Wave Basics: Extra Problems
The problems below are provided as additional problems to
the original set of 29 Waves problems. Just like problems in the original set, these problems consist of a problem, an answer (revealed by clicking a link), an audio guided solution, and links to an
Overview page of formulas and to The Physics Classroom Tutorial pages. The Extra Problems pertain to various aspects of the topic of waves, wave mathematics, standing waves, etc..
Problem 1:
A cork resting on the surface of a pond bobs up and down 3 times per second on some ripples having a wavelength of 12.7 cm. If the cork is 16.7 m from shore, how long (in seconds) does it take a ripple passing the cork to reach the shore?
View Audio-Guided Solution.
Problem 2:
When a particular wire is vibrating with a frequency of 8.1 Hz, a transverse wave of wavelength 54.8 cm is produced. Determine the speed (in m/s) of the wave pulses along the wire.
Problem 3:
A particular piano emits frequencies that range from a low of about 37 Hz to a high of about 4335 Hz. Find the lowest wavelength wave (in centimeters). The speed of sound in air is approximately 343 m/s.
Problem 4:
(Referring to the previous problem.) Find the highest wavelength wave (in meters) produced by the piano.
Problem 5:
A harmonic wave is traveling along a rope. It is observed that the oscillator that generates the wave completes 46 vibrations in 53.5 s. Also, any given crest travels 601 cm along the rope in 10 s.

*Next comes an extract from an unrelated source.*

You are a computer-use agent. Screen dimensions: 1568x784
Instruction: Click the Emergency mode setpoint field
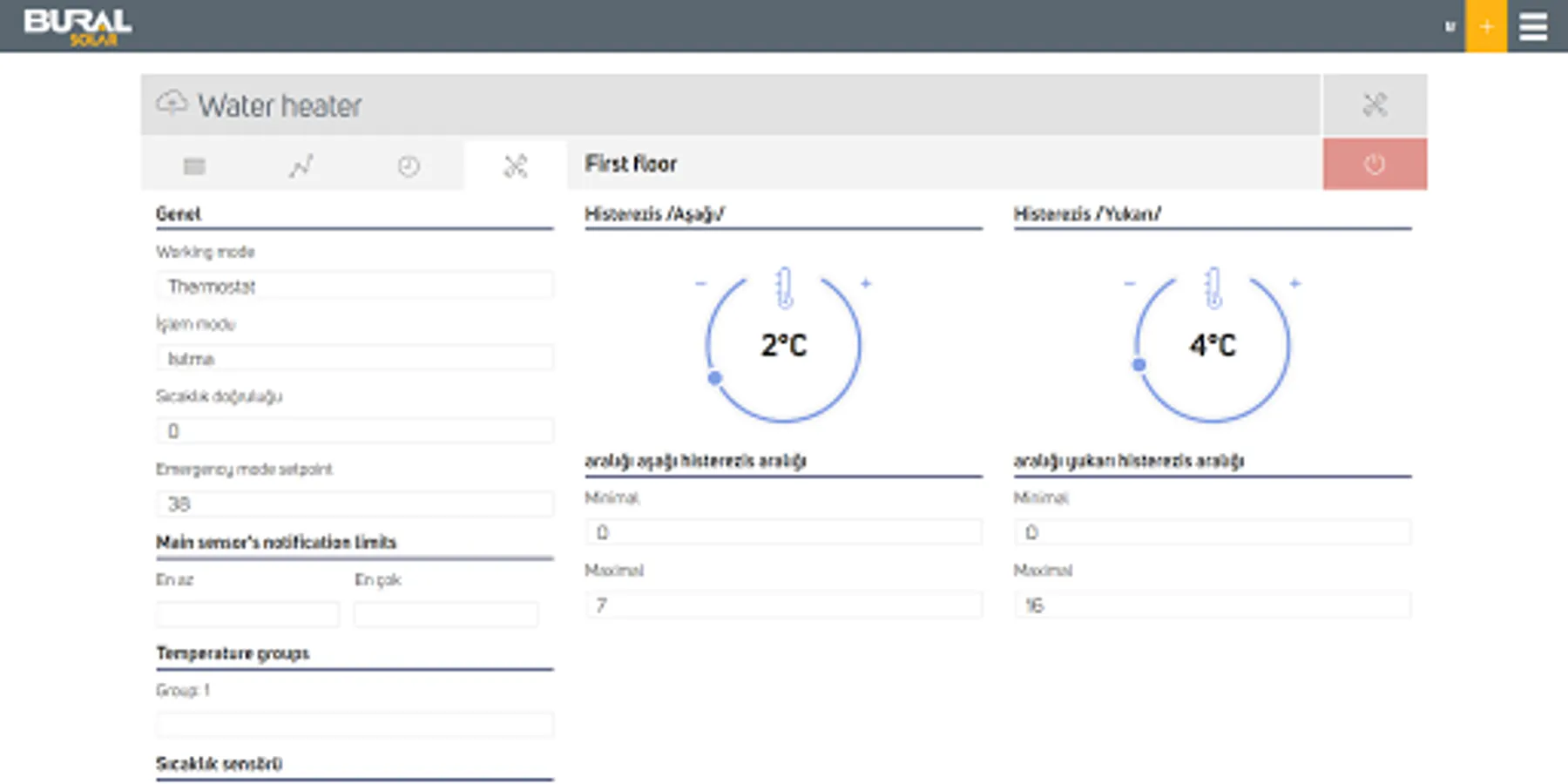coord(355,504)
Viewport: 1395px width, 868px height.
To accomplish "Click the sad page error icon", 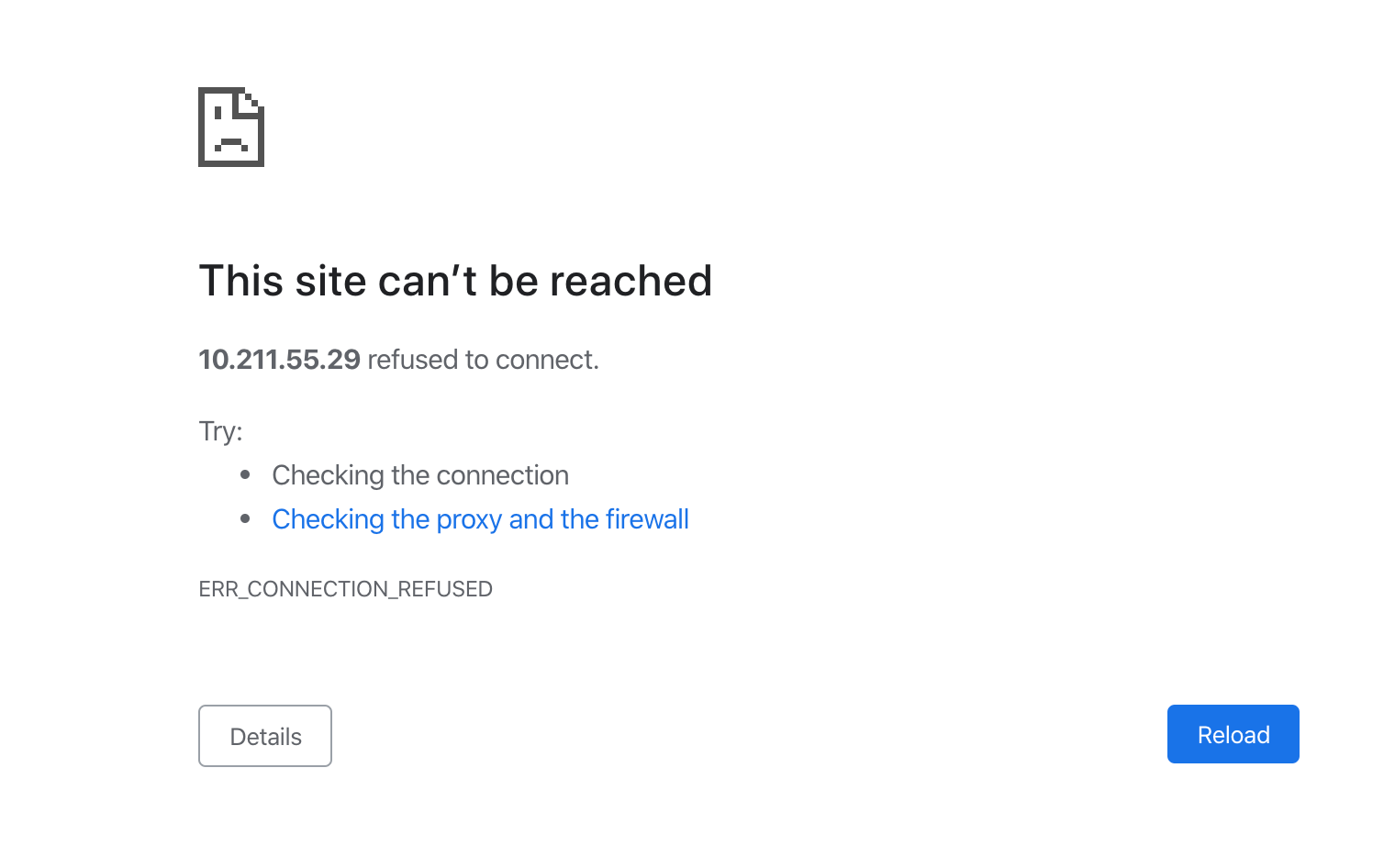I will [231, 127].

What is the wavelength (in centimeters)?
Problem 6:
A wave with a frequency of 17.3 Hz is traveling in the positive x direction as pictured in the diagram at the right. The horizontal distance from point A to point B is 37.5 cm. The vertical distance from point C to point D is 17.7 cm. Find the amplitude (in centimeters) of the wave.
Problem 7:
(Referring to the previous problem and diagram.) Find the wavelength (in centimeters) of the wave.
Problem 8:
(Referring to the previous problems and diagram.) Find the period (in milliseconds) of the wave.
Problem 9:
(Referring to the previous problems and diagram.) Find the speed (in centimeters/second) of the wave.
Problem 10:
For a certain transverse wave, it is observed that the distance between the two successive crests is 2.92 m. It is also noted that 10 crests pass a given point along the direction of travel every 18.3 seconds. Calculate the wave speed (in centimeters/second).
Problem 11:
How much time (in minutes) does it take light to reach us from the Sun, 93,000,000 mi away? (The speed of light is equal to 3.00 x 108 m/s; 1609 m = 1 mile.)
Problem 12:
A sound wave, traveling at 343 m/s, is emitted by the foghorn of a tugboat. An echo is heard 2.87 s later. How far away (in meters) is the reflecting object?
Problem 13:
Two boats - Boat A and Boat B - are anchored a distance of 25 meters apart. The incoming water waves force the boats to oscillate up and down, making one complete cycle every 14.2 seconds. When Boat A is at its peak, Boat B is at its low point and there is one wave crest between the two boats. The vertical distance between Boat A and Boat B at their extremes is 10.2 meters. Determine the speed (in meters/second) of the waves.
Problem 14:
(Referring to the previous problem.) Determine the amplitude (in meters) of the waves.
Problem 15:
A wave having a wavelength of 1.338 meters and an amplitude of 1.83 meters travels a distance of 74.5 meters in 4.67 seconds. Determine the frequency (in Hertz) of the waves.
Problem 16:
In a physics lab, a rope is observed to make 240 complete vibrational cycles in 15 seconds. The length of the rope is 2.7 meters and the measurements are made for the 6th harmonic. Determine the wavelength (in centimeters) of the waves.
Problem 17:
(Referring to the previous problem.) Determine the speed (in meters/second) of the waves in the rope.
Problem 18:
A snakey vibrates in the manner shown in the diagram at the right. The distance from point A to point B is known to be 4.69 meters. When not being shook, a single pulse introduced into the medium at point A will travel to the opposite end and back in 2.7 seconds. Determine the vibrational frequency (in Hertz) of the wave pattern shown in the diagram. Enter your answer accurate to the third decimal place.
Problem 19:
A rope is held tightly and shook until the wave pattern shown in the diagram at the right is established within the rope. The distance A in the diagram is 3.27 meters. The speed at which waves move along the rope is 24.4 m/s. Determine the number of vibrational cycles occuring in 18.7 seconds.
Problem 20:
A 4.69-meter long rope undergoes 64 complete vibrational cycles in 17.6 seconds when vibrating in the third harmonic. Determine the speed (in meters/second) of the waves in the rope.